Ben- Duydun değil mi Amy ?
Bir anda hepsinin bakışları değişti. Sakin olan yüzleri korku içinde bakmaya başladı.
Milla- Lanet olsun.. Ne yapacağız !
Mutfağı işaret ederek sessiz adımlarla içeri girdik. Ses buradan gelmiyordu. Ama son bir kaç saniyede iyice yaklaşmıştı bize.
Ben- Sessiz olun ve hemen şu tezgahların arkasına geçin. Hadi ! Hemen !

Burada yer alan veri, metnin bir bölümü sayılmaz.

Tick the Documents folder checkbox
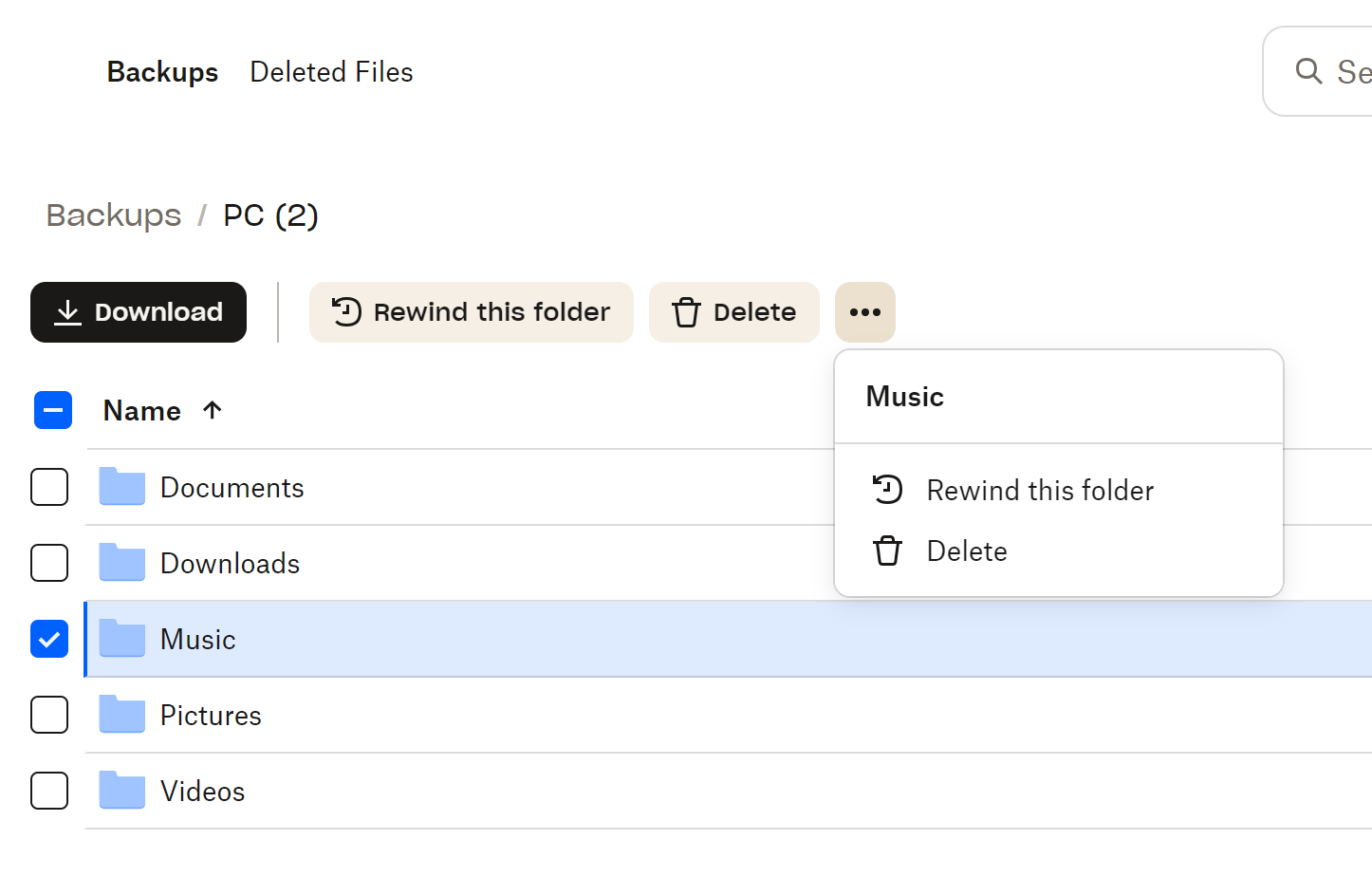Screen dimensions: 1372x877 [x=49, y=487]
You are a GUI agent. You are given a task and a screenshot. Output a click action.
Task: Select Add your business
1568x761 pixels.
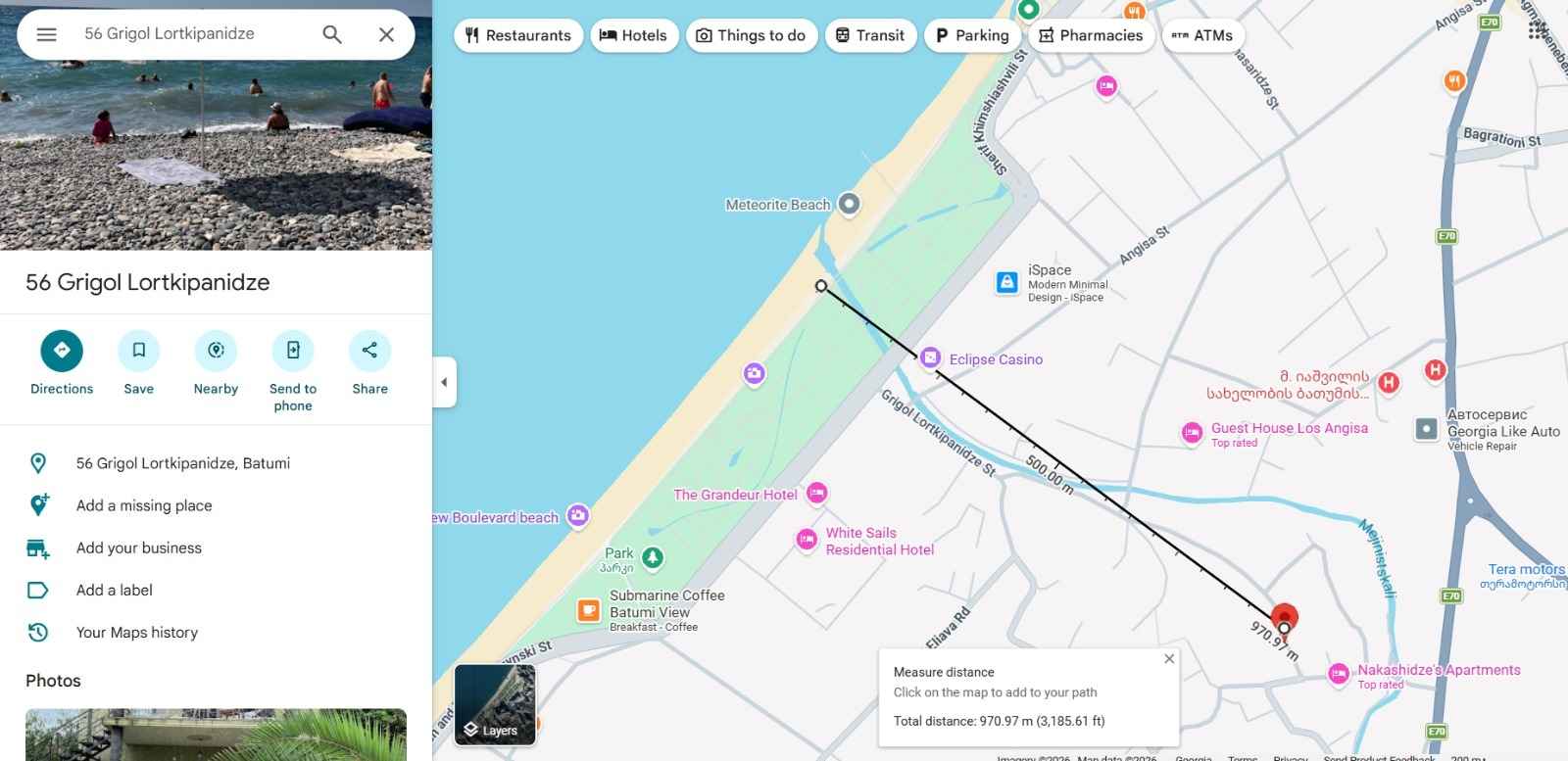click(x=139, y=547)
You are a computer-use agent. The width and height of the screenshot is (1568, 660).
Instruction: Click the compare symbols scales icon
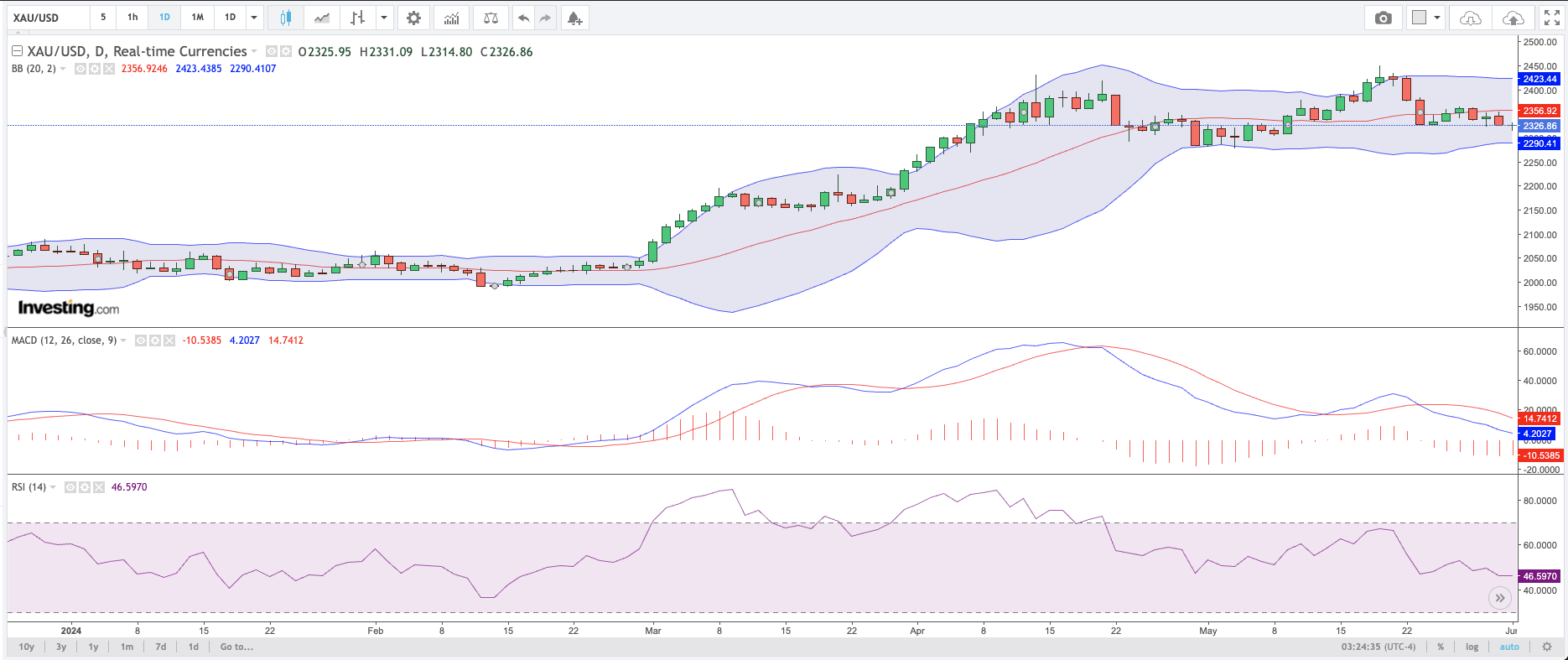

O an kulaklarımızı tırmalayan korkunç bir ses duyduk. O kadar güçlü bir sesti ki kulaklarımızın bir an patlayacağını sandık..
Rory- Ahh !! Bu ses ne !
Ben- Sessiz ol Allah aşkına !
Yerde yankılanan o ağır ayak sesleri mutfak kapısının önüne kadar geldi ve bir an sessizlik oluştu.
Amy- Ne oldu.. Nerede ?
Ben- Tabii ki de ka....
Büyük bir parçalanma sesi sözümü kesti. Kapı yerinden ayrılıp adeta uçmuştu. Gözlerimizin önünde bulunan o yaratık ise... Bir mutasyondu adeta.. Ama nasıl oldu bu ? Nasıl çıktı ortaya ?
Milla- Lanet olsun.. İşte, şimdi öleceğiz...
Ben- Bu yaratık bu silahı nasıl buldu ? Nasıl kullanabiliyor !
Aramızda fısıldayarak konuşuyorduk. Yaratığın bizi duymaması lazımdı.. Ama gerçekten ilginçti..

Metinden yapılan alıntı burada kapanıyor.